(Beginning of PROVIDED INFORMATION)
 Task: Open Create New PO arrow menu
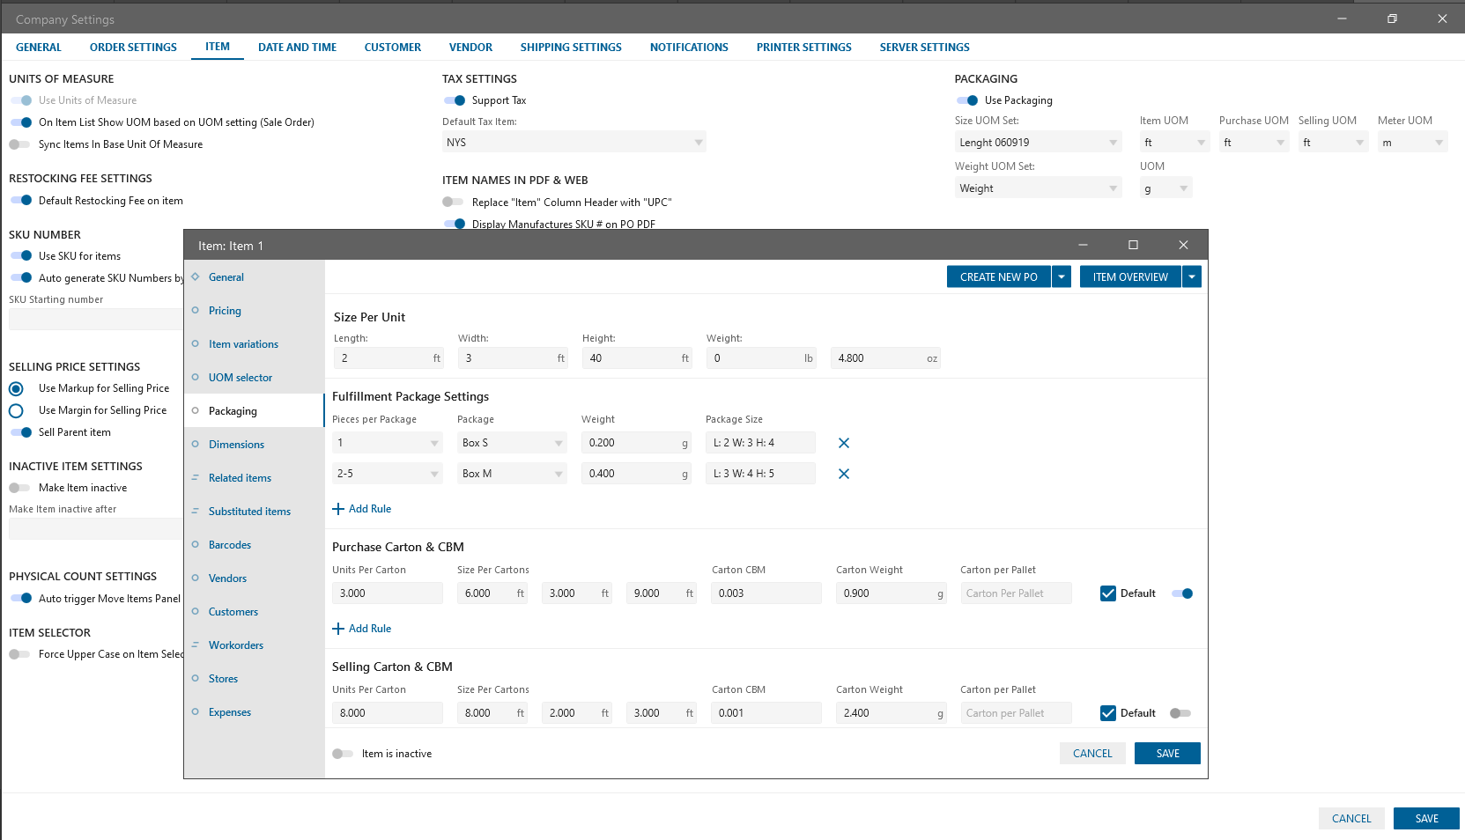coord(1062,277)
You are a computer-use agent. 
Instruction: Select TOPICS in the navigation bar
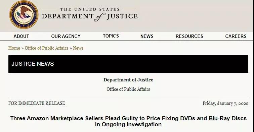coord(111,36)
(End of PROVIDED INFORMATION)
- _PROBLEM STATEMENT_: Please write out exactly the lines from the one containing "You are a computer-use agent." through the last line of the records above, and leave out any pictures.

- _ANSWER BOX_:
You are a computer-use agent. 
Instruction: Select TOPICS in the navigation bar
coord(111,36)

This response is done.